Below are records; copy every line in them that holds the word "computer".

* [DATA EXTRACTS]:

- Opening Delimiter -

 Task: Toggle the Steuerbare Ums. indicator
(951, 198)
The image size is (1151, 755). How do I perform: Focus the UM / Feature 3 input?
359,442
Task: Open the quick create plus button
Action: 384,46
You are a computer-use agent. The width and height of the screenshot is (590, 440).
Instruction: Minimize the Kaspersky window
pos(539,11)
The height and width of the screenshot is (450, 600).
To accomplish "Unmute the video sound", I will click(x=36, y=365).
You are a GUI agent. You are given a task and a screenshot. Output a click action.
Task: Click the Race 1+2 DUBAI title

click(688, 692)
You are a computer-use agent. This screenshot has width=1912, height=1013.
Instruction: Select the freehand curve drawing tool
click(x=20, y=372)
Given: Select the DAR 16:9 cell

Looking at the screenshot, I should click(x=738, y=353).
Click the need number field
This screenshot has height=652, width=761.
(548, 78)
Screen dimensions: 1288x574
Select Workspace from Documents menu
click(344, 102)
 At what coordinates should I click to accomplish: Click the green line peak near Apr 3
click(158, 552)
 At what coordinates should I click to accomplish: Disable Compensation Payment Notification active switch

- Closing Delimiter -

* [RESULT OF THIS TASK]:
You are a computer-use agent. The width and height of the screenshot is (590, 440).
You are a computer-use agent. This screenshot has width=1912, height=1013.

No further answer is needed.